START Exercise data

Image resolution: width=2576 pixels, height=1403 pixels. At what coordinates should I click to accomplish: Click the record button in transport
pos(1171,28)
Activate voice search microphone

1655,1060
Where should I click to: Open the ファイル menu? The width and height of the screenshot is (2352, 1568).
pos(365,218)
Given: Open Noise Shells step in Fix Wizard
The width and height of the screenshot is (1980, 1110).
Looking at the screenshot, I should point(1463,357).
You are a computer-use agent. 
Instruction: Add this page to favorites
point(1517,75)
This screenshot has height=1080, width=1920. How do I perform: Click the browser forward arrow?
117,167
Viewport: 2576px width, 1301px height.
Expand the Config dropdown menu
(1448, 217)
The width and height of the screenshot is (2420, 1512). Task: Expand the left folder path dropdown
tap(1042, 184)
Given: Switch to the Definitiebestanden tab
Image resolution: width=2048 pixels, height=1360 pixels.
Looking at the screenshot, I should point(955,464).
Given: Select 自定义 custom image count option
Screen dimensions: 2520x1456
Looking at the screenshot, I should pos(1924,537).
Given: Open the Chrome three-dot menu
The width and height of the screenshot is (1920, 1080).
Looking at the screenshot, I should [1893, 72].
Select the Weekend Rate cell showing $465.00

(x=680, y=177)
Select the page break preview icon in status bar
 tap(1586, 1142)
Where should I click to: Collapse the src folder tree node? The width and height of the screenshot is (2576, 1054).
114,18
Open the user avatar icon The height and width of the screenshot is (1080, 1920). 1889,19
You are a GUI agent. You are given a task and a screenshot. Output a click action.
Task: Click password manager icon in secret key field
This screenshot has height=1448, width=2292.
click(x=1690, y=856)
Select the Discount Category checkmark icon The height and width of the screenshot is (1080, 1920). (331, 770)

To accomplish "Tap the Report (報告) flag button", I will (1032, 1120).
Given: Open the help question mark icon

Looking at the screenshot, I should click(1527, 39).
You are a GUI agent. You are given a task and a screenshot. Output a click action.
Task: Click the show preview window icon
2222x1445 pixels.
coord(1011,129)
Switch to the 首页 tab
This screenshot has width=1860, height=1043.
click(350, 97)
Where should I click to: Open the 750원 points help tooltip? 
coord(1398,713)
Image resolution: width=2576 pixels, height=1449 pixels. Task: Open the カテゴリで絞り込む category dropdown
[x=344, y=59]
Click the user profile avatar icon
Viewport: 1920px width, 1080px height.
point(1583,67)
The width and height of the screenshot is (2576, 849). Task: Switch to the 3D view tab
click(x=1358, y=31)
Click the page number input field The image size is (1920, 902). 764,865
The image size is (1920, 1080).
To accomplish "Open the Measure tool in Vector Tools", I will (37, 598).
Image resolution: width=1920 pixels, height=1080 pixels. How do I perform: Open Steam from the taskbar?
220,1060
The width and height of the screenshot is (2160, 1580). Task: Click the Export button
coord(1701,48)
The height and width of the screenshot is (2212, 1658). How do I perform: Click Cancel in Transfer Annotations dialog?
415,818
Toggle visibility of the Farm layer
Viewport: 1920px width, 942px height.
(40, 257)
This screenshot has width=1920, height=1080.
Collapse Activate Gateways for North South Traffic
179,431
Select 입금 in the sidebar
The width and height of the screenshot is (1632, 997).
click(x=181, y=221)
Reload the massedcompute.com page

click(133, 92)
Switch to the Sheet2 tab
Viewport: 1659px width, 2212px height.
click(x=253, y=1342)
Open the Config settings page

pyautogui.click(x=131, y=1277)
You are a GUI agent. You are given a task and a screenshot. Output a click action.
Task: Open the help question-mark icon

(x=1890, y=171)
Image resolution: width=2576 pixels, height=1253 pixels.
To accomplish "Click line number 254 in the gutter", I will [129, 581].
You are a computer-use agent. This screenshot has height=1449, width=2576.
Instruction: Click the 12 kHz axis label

END Exercise data

Task brief: A verbatim copy of all the records is required. Write it out in full.

Task result:
Image resolution: width=2576 pixels, height=1403 pixels. At what coordinates should I click to accomplish: Click the record button in transport
pos(1171,28)
Activate voice search microphone

1655,1060
Where should I click to: Open the ファイル menu? The width and height of the screenshot is (2352, 1568).
pos(365,218)
Given: Open Noise Shells step in Fix Wizard
The width and height of the screenshot is (1980, 1110).
Looking at the screenshot, I should point(1463,357).
You are a computer-use agent. 
Instruction: Add this page to favorites
point(1517,75)
This screenshot has height=1080, width=1920. How do I perform: Click the browser forward arrow?
117,167
Viewport: 2576px width, 1301px height.
Expand the Config dropdown menu
(1448, 217)
The width and height of the screenshot is (2420, 1512). Task: Expand the left folder path dropdown
tap(1042, 184)
Given: Switch to the Definitiebestanden tab
Image resolution: width=2048 pixels, height=1360 pixels.
Looking at the screenshot, I should point(955,464).
Given: Select 自定义 custom image count option
Screen dimensions: 2520x1456
Looking at the screenshot, I should pos(1924,537).
Given: Open the Chrome three-dot menu
The width and height of the screenshot is (1920, 1080).
Looking at the screenshot, I should [1893, 72].
Select the Weekend Rate cell showing $465.00

(x=680, y=177)
Select the page break preview icon in status bar
 tap(1586, 1142)
Where should I click to: Collapse the src folder tree node? The width and height of the screenshot is (2576, 1054).
114,18
Open the user avatar icon The height and width of the screenshot is (1080, 1920). 1889,19
You are a GUI agent. You are given a task and a screenshot. Output a click action.
Task: Click password manager icon in secret key field
This screenshot has height=1448, width=2292.
click(x=1690, y=856)
Select the Discount Category checkmark icon The height and width of the screenshot is (1080, 1920). (331, 770)

To accomplish "Tap the Report (報告) flag button", I will (1032, 1120).
Given: Open the help question mark icon

Looking at the screenshot, I should click(1527, 39).
You are a GUI agent. You are given a task and a screenshot. Output a click action.
Task: Click the show preview window icon
2222x1445 pixels.
coord(1011,129)
Switch to the 首页 tab
This screenshot has width=1860, height=1043.
click(350, 97)
Where should I click to: Open the 750원 points help tooltip? 
coord(1398,713)
Image resolution: width=2576 pixels, height=1449 pixels. Task: Open the カテゴリで絞り込む category dropdown
[x=344, y=59]
Click the user profile avatar icon
Viewport: 1920px width, 1080px height.
point(1583,67)
The width and height of the screenshot is (2576, 849). Task: Switch to the 3D view tab
click(x=1358, y=31)
Click the page number input field The image size is (1920, 902). 764,865
The image size is (1920, 1080).
To accomplish "Open the Measure tool in Vector Tools", I will (37, 598).
Image resolution: width=1920 pixels, height=1080 pixels. How do I perform: Open Steam from the taskbar?
220,1060
The width and height of the screenshot is (2160, 1580). Task: Click the Export button
coord(1701,48)
The height and width of the screenshot is (2212, 1658). How do I perform: Click Cancel in Transfer Annotations dialog?
415,818
Toggle visibility of the Farm layer
Viewport: 1920px width, 942px height.
(40, 257)
This screenshot has width=1920, height=1080.
Collapse Activate Gateways for North South Traffic
179,431
Select 입금 in the sidebar
The width and height of the screenshot is (1632, 997).
click(x=181, y=221)
Reload the massedcompute.com page

click(133, 92)
Switch to the Sheet2 tab
Viewport: 1659px width, 2212px height.
click(x=253, y=1342)
Open the Config settings page

pyautogui.click(x=131, y=1277)
You are a GUI agent. You are given a task and a screenshot. Output a click action.
Task: Open the help question-mark icon

(x=1890, y=171)
Image resolution: width=2576 pixels, height=1253 pixels.
To accomplish "Click line number 254 in the gutter", I will [129, 581].
You are a computer-use agent. This screenshot has height=1449, width=2576.
Instruction: Click the 12 kHz axis label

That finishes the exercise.